L’initiative de recherche Mining the Atmosphere veut capter le CO₂ excédentaire de l’atmosphère et le stocker dans des matériaux de construction comme le béton. Des chercheurs de l’Empa en montrent maintenant pour la première fois le potentiel : cinq à dix milliards de tonnes de carbone pourraient être utilisées chaque année comme granulats pour béton – suffisamment pour stocker durablement le CO₂ excédentaire en l’espace de 100 ans après le tournant énergétique et ramener ainsi l’atmosphère à un niveau compatible avec le climat.

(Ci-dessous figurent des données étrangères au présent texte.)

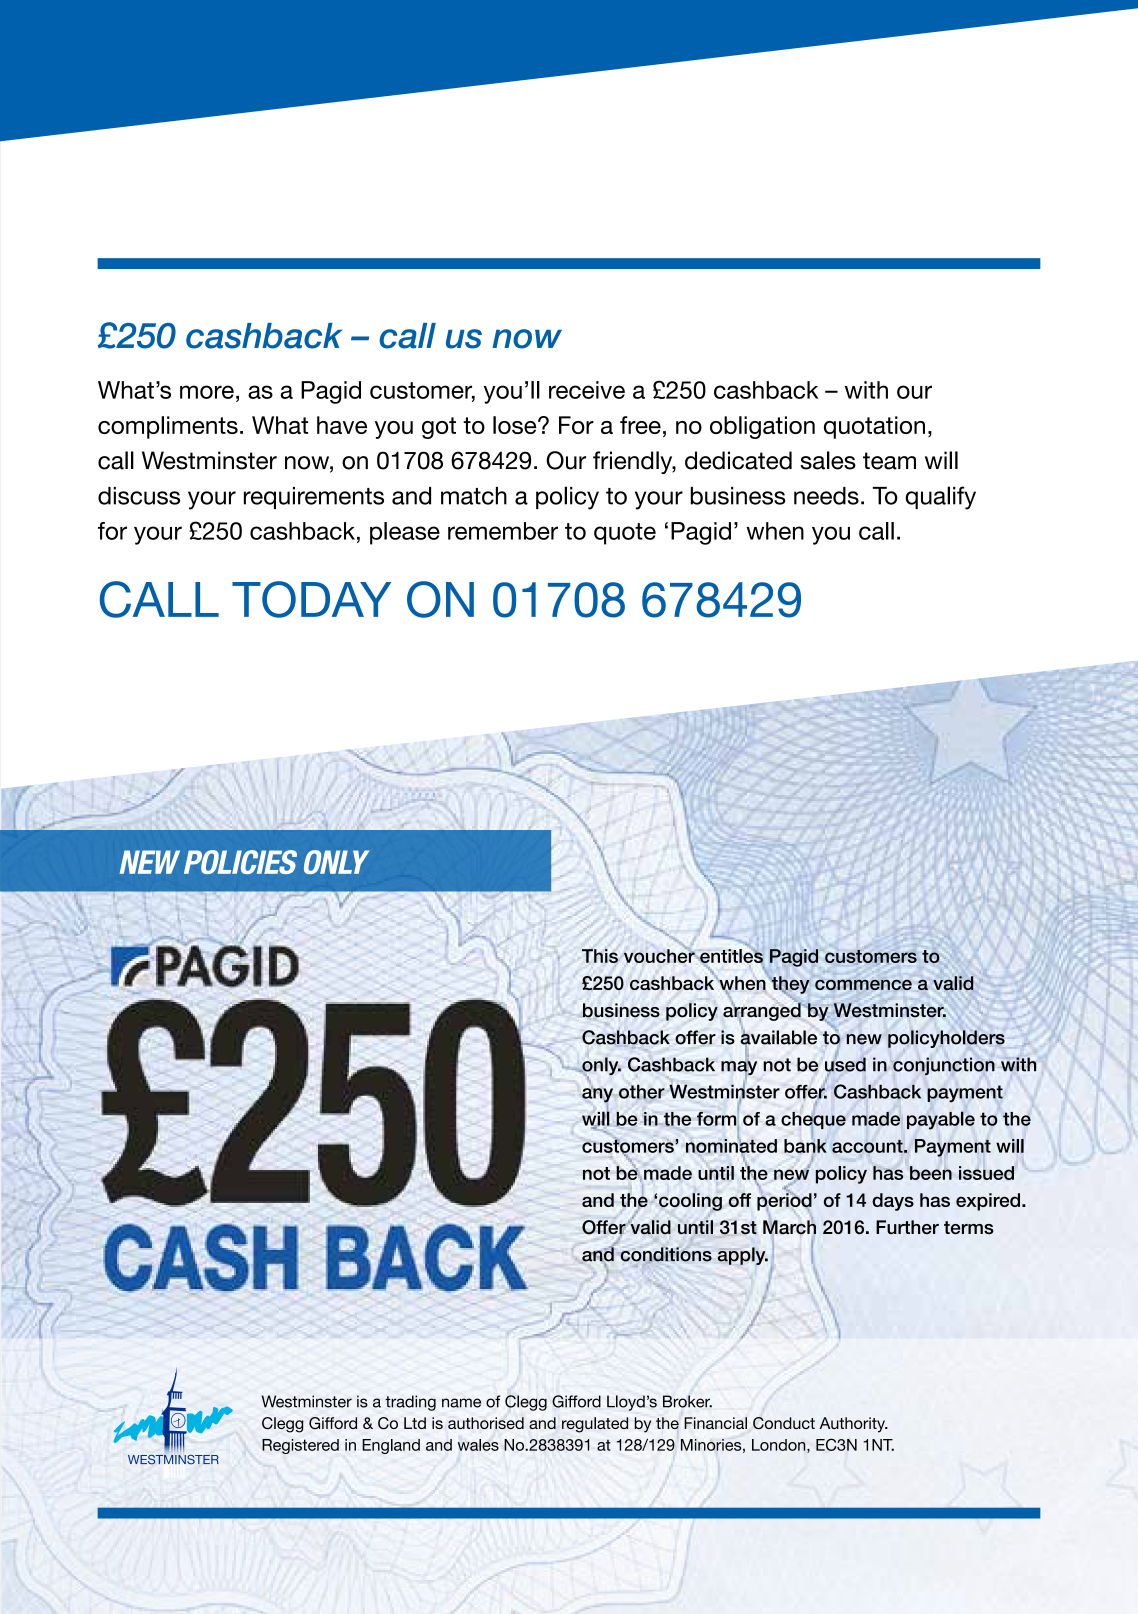 This screenshot has height=1614, width=1138. I want to click on regulated, so click(595, 1425).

Pour ramener la concentration de CO₂ au niveau visé de 1988 – c’est-à-dire à 350 ppm (« parties par million ») -, il s’agit d’éliminer de l’atmosphère environ 400 milliards de tonnes de carbone, selon les estimations. Une quantité énorme qui correspond à environ 1’500 milliards de tonnes de CO₂.
Des chercheurs de l’Empa ont maintenant calculé que cet excédent de carbone pourrait être stocké dans des matériaux de construction comme le béton jusqu’au milieu du siècle prochain. « Ces calculs se basent sur l’hypothèse qu’après 2050, il y aura suffisamment d’énergie renouvelable disponible pour éliminer le CO₂ de l’atmosphère – une entreprise très gourmande en énergie. Cette hypothèse nous permet d’analyser, à l’aide de différents scénarios, dans quelle mesure le concept de notre initiative « Mining the Atmosphere » est réaliste et efficace », explique Pietro Lura, directeur du département Béton et asphalte de l’Empa.
Cette initiative de recherche à grande échelle a pour objectif non seulement de capturer le CO₂ excédentaire, mais aussi de l’utiliser comme une matière première précieuse.